* [What you are asked to do]:
Echo the lines of the records from the one containing "Autocad (620, 431)" through the end of the records, both included, without changing anything.

[START]

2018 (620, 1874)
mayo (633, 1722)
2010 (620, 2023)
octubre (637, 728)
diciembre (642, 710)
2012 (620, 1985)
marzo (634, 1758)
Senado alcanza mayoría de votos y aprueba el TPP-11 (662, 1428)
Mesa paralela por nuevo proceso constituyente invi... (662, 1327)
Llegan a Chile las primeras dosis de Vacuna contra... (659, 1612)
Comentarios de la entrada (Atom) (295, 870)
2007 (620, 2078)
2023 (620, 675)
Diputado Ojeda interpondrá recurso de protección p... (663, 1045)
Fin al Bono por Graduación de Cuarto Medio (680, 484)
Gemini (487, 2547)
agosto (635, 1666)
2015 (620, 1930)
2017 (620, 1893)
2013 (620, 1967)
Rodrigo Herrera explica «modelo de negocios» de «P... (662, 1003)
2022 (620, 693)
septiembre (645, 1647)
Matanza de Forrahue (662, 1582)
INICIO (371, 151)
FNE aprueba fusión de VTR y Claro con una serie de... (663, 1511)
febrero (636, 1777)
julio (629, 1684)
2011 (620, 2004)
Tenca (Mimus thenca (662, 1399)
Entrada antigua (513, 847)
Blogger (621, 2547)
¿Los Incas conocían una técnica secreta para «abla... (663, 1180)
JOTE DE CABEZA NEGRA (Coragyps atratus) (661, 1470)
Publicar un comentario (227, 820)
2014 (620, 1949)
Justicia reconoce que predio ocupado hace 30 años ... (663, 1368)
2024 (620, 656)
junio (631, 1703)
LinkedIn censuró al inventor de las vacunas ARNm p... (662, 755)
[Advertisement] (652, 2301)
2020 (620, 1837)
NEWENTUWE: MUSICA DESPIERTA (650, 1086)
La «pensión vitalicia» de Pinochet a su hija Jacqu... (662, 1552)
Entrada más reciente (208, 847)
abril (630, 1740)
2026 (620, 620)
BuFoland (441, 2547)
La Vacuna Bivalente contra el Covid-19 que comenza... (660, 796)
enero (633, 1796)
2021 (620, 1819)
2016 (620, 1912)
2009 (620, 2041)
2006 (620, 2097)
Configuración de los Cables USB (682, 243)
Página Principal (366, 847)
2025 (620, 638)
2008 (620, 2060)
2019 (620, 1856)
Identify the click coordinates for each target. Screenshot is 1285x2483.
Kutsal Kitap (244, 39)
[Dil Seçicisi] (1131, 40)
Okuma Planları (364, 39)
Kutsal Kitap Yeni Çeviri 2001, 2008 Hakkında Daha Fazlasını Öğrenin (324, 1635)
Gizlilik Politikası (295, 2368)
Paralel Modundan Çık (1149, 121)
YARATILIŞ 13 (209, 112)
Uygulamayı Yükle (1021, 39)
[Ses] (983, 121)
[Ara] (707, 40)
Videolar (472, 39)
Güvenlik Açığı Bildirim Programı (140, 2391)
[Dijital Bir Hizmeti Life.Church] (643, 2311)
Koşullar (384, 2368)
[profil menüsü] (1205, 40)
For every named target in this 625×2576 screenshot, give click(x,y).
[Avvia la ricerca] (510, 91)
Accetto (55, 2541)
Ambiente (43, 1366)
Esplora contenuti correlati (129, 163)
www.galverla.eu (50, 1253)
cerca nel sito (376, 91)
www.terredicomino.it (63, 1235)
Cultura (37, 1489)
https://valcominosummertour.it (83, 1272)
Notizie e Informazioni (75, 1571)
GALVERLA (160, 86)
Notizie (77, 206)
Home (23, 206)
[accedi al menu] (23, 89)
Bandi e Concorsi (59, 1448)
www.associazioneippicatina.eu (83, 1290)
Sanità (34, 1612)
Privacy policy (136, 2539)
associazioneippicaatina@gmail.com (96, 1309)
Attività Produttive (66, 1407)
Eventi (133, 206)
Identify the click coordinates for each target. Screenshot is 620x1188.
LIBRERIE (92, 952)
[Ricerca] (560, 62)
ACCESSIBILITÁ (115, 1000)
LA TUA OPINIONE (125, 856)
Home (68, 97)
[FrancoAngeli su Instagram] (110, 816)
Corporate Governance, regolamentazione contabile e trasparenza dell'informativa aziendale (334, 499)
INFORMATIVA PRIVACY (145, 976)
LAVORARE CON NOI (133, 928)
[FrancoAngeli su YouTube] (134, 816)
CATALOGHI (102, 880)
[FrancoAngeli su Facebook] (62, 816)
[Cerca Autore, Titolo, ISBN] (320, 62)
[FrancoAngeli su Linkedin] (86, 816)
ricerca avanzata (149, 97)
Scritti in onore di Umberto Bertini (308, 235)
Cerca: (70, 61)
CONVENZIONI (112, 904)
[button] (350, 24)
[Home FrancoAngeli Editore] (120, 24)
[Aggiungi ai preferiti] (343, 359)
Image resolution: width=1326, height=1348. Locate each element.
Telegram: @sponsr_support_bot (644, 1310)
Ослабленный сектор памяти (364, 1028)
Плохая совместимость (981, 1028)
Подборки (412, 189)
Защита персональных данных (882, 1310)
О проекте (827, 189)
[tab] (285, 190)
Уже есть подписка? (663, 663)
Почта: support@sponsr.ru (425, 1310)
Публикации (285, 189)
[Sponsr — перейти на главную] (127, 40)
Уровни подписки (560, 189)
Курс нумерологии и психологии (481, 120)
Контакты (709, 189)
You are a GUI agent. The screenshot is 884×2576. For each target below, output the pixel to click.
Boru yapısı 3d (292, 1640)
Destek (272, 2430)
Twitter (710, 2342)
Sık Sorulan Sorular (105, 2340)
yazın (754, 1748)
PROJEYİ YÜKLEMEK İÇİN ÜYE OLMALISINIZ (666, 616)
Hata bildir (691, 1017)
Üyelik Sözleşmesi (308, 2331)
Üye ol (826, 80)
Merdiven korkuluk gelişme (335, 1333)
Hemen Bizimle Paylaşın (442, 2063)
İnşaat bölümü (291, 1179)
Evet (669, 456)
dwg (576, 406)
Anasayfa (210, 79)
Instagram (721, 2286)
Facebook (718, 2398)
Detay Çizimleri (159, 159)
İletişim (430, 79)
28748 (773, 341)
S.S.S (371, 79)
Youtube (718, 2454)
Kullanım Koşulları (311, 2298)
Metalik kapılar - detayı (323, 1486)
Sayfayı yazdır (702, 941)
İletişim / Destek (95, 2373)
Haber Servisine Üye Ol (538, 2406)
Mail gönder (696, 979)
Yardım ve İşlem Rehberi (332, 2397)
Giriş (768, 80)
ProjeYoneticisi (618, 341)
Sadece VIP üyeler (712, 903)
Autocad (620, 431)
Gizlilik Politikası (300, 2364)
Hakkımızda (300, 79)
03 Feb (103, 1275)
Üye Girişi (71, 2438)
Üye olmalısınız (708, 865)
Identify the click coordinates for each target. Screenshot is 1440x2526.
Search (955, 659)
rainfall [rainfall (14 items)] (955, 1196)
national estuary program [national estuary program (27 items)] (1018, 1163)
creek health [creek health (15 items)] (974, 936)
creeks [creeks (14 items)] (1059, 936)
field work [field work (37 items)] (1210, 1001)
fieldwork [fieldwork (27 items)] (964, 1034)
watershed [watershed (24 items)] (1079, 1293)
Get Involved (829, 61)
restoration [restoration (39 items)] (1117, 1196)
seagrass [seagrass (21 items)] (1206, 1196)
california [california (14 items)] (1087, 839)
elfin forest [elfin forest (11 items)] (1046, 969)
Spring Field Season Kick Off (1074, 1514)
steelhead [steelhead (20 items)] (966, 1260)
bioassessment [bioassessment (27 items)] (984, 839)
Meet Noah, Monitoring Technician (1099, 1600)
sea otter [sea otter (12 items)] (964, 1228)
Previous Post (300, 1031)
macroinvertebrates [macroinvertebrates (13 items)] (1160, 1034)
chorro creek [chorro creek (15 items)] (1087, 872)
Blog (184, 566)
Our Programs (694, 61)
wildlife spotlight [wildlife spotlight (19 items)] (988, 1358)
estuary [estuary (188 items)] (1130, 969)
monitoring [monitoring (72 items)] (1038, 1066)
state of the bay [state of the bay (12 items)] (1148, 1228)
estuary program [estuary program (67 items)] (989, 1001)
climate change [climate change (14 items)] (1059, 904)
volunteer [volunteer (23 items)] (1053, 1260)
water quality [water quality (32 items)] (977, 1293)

[END]

* [Exercise output]:
Autocad (620, 431)
Gizlilik Politikası (300, 2364)
Hakkımızda (300, 79)
03 Feb (103, 1275)
Üye Girişi (71, 2438)
Üye olmalısınız (708, 865)
Identify the click coordinates for each target. Screenshot is 1440x2526.
Search (955, 659)
rainfall [rainfall (14 items)] (955, 1196)
national estuary program [national estuary program (27 items)] (1018, 1163)
creek health [creek health (15 items)] (974, 936)
creeks [creeks (14 items)] (1059, 936)
field work [field work (37 items)] (1210, 1001)
fieldwork [fieldwork (27 items)] (964, 1034)
watershed [watershed (24 items)] (1079, 1293)
Get Involved (829, 61)
restoration [restoration (39 items)] (1117, 1196)
seagrass [seagrass (21 items)] (1206, 1196)
california [california (14 items)] (1087, 839)
elfin forest [elfin forest (11 items)] (1046, 969)
Spring Field Season Kick Off (1074, 1514)
steelhead [steelhead (20 items)] (966, 1260)
bioassessment [bioassessment (27 items)] (984, 839)
Meet Noah, Monitoring Technician (1099, 1600)
sea otter [sea otter (12 items)] (964, 1228)
Previous Post (300, 1031)
macroinvertebrates [macroinvertebrates (13 items)] (1160, 1034)
chorro creek [chorro creek (15 items)] (1087, 872)
Blog (184, 566)
Our Programs (694, 61)
wildlife spotlight [wildlife spotlight (19 items)] (988, 1358)
estuary [estuary (188 items)] (1130, 969)
monitoring [monitoring (72 items)] (1038, 1066)
state of the bay [state of the bay (12 items)] (1148, 1228)
estuary program [estuary program (67 items)] (989, 1001)
climate change [climate change (14 items)] (1059, 904)
volunteer [volunteer (23 items)] (1053, 1260)
water quality [water quality (32 items)] (977, 1293)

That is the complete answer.